Ben: How often were you writing for this book?


Moon:  I did not have a set pattern. I would set small goals for myself on a whiteboard of planned interviews and chapters I wanted to finish by certain deadlines. I kept track that way and it helped me keep stress levels down. I kept this whiteboard and list of tasks in my office so that I would see it every day. I set realistic expectations for myself and tried to maintain a sense of humor throughout the end to end process. You have to operate with these kinds of control mechanism or you will drive yourself mad.


Ben:  How did you go about trying to get published?


Moon:  I asked around and the publishing house type of hardcover costs were unreasonable to me. I have a history of self-taught in playing music, writing code in Turbo C++, building computers and I figured self-publishing need to be on that list as well. I found out that people that were self-motivated and self-publishing were using online tools to accomplish their writing goals. I looked into it and probably spent a few weekends learning the Create Space Tool, which later became Amazon Kindle Publishing which is a subsidiary of Amazon.

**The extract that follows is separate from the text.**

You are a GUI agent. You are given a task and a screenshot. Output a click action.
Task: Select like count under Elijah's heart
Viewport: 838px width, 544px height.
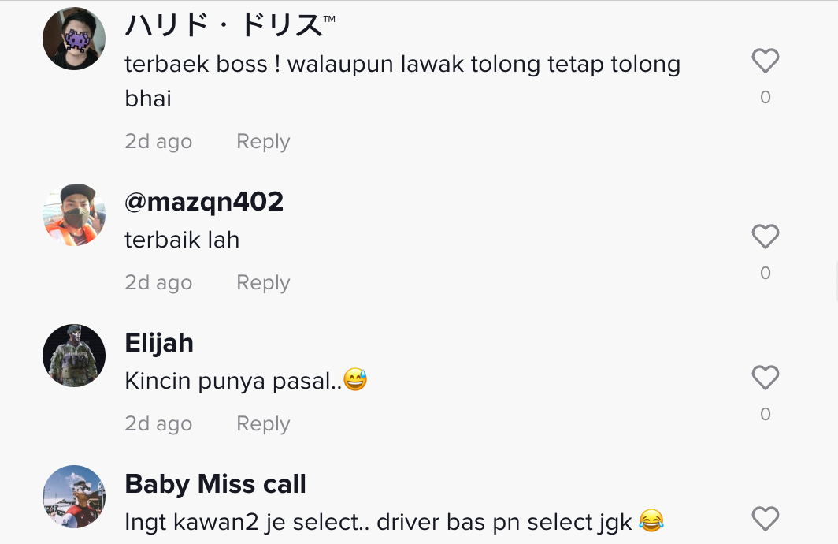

Ben:  What was the hardest aspect of writing this book?

Moon:  Ensuring I live up to my own tough standards! What did I want to see in the book? What would make this a great book versus a normal book? These guiding principles helped me self-correct and adjust to the tasks I needed to complete to reach the end state; a published book that can stand the test of time with my Signal Brothers and Sisters.


Ben:  Did you feel any sense of kinship with WW1 or WW2 soldiers as a result of writing this book?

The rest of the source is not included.